Em outra postagem vejo alguém comentando que tem que se tirar os trapiches e pequenos portos da orla de Belém, transformá-la num belo calçadão. Bonito. Só pergunto por onde vai chegar a farinha que é feita pelo caboclo do interior, ou o peixe. Como ficam as culturas de subsistência que abastecem a cidade? As propostas precisam dar respostas às questões, não apenas fazer o bonito.

Outra pessoa questiona a beleza das coberturas. Meu conceito de Belo é mais amplo que apenas oposição ao que é feio, e respondo:

A questão das coberturas atuais é que elas só aparecem em foto aérea (os urubus não se incomodam), elas causam menos impacto ao entorno, tanto em relação ao bloqueio de vento quanto de fluxos.

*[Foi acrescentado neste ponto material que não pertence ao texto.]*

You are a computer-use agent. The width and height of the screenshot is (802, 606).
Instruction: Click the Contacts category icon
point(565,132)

No caso das lonas tensionadas, garante a iluminação. Quanto à manutenção, isso é um custo que tem que ser previsto em qualquer projeto. Especialmente público.

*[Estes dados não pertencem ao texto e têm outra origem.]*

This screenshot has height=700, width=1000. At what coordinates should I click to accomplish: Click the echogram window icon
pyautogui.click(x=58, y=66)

Tenho certeza que [foi previsto no projeto] sim, mas o projetista não é o gestor público, infelizmente.
Existem dois discursos ocultos nessa questão do Ver-o-Peso: gentrificação e apagamento de memória.
Sobre gentrificação, não vou explicar aqui o que é, mas está bem exemplificado acima.

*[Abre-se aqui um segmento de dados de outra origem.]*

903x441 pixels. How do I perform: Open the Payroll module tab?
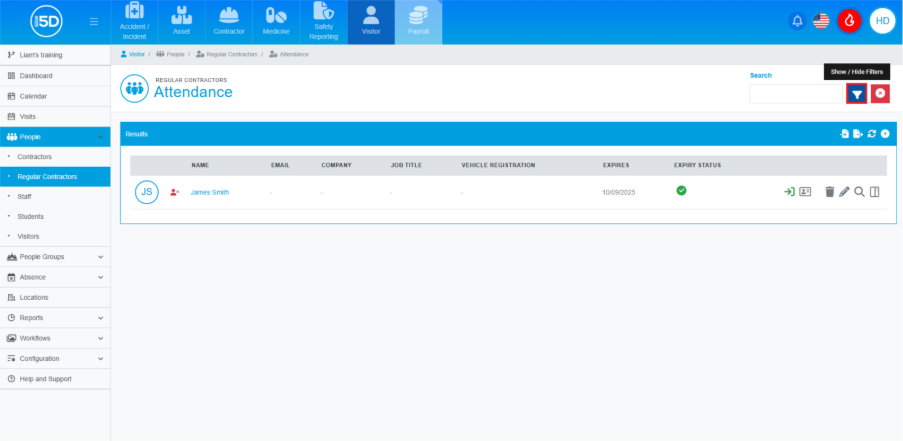point(418,22)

Sobre apagamento de memória, o Ver-o-Peso é, em seu atual aspecto, talvez a maior e mais eficiente intervenção na área depois da instalação do mercado de ferro. Não foi aleatória, foi pensada, projetada e executada com discussão pública, envolvendo vários segmentos e, de forma ampliada, alcançando outras regiões do Centro e da cidade. Promoveu tamanha auto-estima na população que se aventou a possibilidade de lançar o Ver-o-Peso como patrimônio da humanidade (não sei em que pé está esse processo). A tudo isso, alguns, especialmente os que se incomodam, associam à gestão do prefeito (atual deputado federal) Edmilson Rodrigues: segundo esses, o Veropa é a cara do Edmilson. Pra mim, o Ver-o-Peso é a cara do Ver-o-Peso.
A questão aqui não é se a criança parece com o pai, mas que querem matar a criança porque saiu com a cara do pai, é isso?
Tem gente que acha que isso é pessoal. Tem gente que prefere batata-frita...
O Ver-o-Peso é tombado nas três esferas.
Enfim, só fazem isso se o povo do Pará permitir.

Comentários

Parabéns pelo belíssimo texto, concordo plenamente com vossa senhoria, poucas vezes consigo ler um texto e concordar desde a primeira maiúscula até o ponto final.
Claudia disse…
Eu quem agradeço o comentário, que me faz acreditar que eu não estou sozinha vendo o que estou vendo.
Auriléa Abelem disse…
Texto verdadeiro, de quem tem conhecimento, coerência e amor pela cidade e nos ajuda no debate. Parabéns!
Claudia disse…
Aurilea, sinto-me envaidecida com esse comentário, pois sabes como sou sua fã.
Contem comigo!
José Ramos disse…
Muito bom, Cláudia. Falou tudo. De longe, mas, felizmente atenta.